Directions for this task:
How many lines in the records below contain the word "info"? Reply with the number alone.

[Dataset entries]
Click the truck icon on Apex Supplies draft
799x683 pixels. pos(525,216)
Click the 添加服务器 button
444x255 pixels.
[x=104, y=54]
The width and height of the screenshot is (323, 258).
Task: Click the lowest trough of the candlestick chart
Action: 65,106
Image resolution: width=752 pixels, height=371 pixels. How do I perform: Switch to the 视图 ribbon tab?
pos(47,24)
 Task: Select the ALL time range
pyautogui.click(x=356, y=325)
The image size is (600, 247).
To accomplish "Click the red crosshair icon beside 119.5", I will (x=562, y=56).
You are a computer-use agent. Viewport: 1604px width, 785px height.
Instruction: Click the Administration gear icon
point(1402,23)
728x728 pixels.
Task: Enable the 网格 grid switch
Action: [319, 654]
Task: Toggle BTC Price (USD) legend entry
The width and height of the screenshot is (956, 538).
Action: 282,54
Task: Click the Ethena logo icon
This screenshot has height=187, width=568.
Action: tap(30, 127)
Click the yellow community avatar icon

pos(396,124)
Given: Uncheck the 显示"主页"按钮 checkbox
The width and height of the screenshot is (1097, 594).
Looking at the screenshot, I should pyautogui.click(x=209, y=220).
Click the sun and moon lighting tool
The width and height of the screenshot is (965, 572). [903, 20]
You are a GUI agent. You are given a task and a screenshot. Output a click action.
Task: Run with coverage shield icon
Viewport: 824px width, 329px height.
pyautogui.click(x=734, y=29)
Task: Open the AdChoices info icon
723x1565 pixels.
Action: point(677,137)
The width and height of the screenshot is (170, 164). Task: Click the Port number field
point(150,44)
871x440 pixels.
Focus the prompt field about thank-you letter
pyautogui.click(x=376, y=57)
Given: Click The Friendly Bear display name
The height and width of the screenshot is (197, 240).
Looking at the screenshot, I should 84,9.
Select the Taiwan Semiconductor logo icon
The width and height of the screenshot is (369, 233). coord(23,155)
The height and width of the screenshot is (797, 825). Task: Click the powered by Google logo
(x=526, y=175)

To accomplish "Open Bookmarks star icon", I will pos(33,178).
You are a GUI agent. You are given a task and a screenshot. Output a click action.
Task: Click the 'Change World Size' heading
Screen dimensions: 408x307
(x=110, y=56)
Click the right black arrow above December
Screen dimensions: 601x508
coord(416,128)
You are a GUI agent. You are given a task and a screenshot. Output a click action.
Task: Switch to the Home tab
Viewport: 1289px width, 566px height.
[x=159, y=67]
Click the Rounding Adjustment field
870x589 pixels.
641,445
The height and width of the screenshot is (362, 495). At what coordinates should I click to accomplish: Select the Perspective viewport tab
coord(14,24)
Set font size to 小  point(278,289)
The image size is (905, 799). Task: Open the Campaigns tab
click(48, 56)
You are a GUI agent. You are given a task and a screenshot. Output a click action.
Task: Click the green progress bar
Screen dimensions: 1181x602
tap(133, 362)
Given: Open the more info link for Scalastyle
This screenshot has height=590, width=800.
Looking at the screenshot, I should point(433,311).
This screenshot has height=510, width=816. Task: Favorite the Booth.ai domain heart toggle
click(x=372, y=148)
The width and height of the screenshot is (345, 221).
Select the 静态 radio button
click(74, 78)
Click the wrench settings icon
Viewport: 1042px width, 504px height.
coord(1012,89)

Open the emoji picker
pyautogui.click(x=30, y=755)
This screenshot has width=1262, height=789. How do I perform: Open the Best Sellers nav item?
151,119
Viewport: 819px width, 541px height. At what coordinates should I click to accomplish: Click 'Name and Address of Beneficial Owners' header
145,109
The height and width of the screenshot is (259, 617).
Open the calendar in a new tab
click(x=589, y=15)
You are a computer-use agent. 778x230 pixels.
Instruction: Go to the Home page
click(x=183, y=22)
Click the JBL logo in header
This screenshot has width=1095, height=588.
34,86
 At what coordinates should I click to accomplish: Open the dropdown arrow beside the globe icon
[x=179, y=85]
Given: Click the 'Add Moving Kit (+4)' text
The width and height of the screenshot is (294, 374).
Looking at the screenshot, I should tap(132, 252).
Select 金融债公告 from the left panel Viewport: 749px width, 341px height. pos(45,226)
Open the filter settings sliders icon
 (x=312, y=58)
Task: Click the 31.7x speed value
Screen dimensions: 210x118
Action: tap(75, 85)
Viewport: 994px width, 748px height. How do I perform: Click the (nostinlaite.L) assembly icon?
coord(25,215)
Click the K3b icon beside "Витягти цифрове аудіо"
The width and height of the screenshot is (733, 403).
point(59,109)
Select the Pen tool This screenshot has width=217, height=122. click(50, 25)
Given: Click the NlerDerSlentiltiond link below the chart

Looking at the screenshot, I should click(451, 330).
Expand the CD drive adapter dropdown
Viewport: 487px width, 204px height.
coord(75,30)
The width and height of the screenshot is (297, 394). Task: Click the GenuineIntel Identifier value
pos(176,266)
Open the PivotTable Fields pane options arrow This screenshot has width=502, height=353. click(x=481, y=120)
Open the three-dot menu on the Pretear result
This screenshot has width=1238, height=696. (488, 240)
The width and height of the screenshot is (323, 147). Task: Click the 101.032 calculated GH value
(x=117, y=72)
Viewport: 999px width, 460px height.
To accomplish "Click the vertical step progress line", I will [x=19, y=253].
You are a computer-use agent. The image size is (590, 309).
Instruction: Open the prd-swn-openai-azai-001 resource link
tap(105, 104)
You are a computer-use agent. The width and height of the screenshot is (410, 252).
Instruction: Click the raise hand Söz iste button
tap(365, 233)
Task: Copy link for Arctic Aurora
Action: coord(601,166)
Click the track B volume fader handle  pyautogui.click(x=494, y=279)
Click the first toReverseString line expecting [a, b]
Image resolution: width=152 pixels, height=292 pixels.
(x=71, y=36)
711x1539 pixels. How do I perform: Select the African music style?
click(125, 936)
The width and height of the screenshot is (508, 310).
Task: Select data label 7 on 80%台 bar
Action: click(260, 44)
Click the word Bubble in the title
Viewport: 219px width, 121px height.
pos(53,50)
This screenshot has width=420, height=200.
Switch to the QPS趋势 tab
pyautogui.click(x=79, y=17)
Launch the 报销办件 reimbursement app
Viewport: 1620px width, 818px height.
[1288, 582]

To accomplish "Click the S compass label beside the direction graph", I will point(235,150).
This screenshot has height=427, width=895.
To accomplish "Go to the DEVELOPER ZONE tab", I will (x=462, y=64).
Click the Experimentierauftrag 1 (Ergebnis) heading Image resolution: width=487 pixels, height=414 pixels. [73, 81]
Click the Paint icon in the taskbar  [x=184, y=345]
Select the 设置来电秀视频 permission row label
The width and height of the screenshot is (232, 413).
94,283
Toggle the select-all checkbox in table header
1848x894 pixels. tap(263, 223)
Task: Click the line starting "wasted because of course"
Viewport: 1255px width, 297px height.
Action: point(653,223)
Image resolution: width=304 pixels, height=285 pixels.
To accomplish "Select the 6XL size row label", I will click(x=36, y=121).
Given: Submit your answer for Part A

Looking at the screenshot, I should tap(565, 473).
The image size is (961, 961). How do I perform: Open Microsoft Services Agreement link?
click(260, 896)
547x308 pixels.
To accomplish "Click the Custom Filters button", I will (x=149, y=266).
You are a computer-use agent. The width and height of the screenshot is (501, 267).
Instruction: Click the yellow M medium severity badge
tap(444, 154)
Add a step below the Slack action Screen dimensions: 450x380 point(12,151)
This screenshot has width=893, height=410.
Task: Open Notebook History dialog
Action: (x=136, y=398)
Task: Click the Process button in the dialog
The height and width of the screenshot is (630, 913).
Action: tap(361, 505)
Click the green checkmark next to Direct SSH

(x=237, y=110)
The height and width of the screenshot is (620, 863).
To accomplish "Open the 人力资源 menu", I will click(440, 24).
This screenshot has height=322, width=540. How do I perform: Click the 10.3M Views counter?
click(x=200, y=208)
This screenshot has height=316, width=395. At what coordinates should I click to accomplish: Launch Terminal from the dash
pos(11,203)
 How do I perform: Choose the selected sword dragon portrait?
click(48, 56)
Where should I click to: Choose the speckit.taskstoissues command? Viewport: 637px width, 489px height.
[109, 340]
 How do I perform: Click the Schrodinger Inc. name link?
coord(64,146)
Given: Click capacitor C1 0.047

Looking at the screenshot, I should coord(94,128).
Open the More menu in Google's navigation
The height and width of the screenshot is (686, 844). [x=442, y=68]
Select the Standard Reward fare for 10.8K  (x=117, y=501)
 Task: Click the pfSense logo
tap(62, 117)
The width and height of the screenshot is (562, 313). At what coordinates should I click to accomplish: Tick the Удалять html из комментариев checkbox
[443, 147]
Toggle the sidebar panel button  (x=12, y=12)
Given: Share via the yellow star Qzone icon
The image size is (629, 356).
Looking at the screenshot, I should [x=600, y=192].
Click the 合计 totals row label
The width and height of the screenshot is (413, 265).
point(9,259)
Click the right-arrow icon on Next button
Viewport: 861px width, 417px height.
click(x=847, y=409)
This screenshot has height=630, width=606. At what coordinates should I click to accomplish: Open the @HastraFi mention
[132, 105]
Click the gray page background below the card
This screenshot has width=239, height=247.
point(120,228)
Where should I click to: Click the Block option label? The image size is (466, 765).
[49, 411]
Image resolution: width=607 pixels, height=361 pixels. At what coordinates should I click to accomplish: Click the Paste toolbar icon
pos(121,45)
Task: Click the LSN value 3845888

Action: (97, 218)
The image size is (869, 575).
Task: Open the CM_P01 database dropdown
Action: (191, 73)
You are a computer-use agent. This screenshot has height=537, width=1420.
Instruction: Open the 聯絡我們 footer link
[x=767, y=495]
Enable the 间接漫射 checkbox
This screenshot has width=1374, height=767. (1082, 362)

Solution to the problem:
2